Divino Tuscany. I blasoni del vino toscano, la regia di James Suckling, lo zampino di Sting

MOGGI-6347

“Il mondo deve tornare a Firenze per celebrare i migliori vini toscani, il cibo, l’intrattenimento, l’arte, la cultura e la storia. Non c’è nessun posto al mondo come Firenze”. Parola di James Suckling (per venti anni alla guida della redazione europea di Wine Spectator e uno dei più influenti e celebri critici enologici al mondo), mantenuta per filo e per segno con Divino Tuscany manifestazione che ha combinato - in un pirotecnico alternarsi di eventi dal 2 al 5 giugno - vino, alta cucina, cultura, storia e life style, coinvolgendo tra i fondatori le più grandi dinastie del vino toscano (Barone Ricasoli, Marchesi Antinori, Castello Banfi, Marchesi Frescobaldi, Marchesi Mazzei, Petrolo, Il Borro, Principe Corsini). L’inaugurazione è stata affidata a uno Stradivari del 1713 suonato dal violinista Joshua Bell alla Pergola. A fare gli onori di casa, i protagonisti della tradizione dei vini toscani che hanno aperto le loro dimore raramente accessibili e presentato i loro gioelli di famiglia: vini che fanno sognare il mondo.
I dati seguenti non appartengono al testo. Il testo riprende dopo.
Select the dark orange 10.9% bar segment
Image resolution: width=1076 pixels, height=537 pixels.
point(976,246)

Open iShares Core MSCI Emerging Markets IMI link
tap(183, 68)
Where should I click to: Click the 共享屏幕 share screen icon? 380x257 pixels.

E poi, nelle sale del Four Seasons Hotel Firenze, alcuni winemaker e i proprietari di 53 aziende vitivinicole selezionate dallo stesso Suckling hanno dato vita al Grand Tasting, dedicato alle annate millesimate e a quelle più recenti dei loro vini blasonati. Una cena di Gala esclusiva a Palazzo Corsini sulle rive dell’Arno firmata Giorgio Pinchiorri e Annie Feolde che per quella sera hanno addirittura chiuso la loro pluristellata Enoteca Pinchiorri. Il finale non poteva essere da meno, con un attesissimo ‘dejeuner’ della domenica in campagna, ma che campagna! Al Palagio, ospiti di Sting e Trudy Styler: perfetto British style, e ospiti Vip stesi all’ombra degli alberi fra girasoli e lavanda.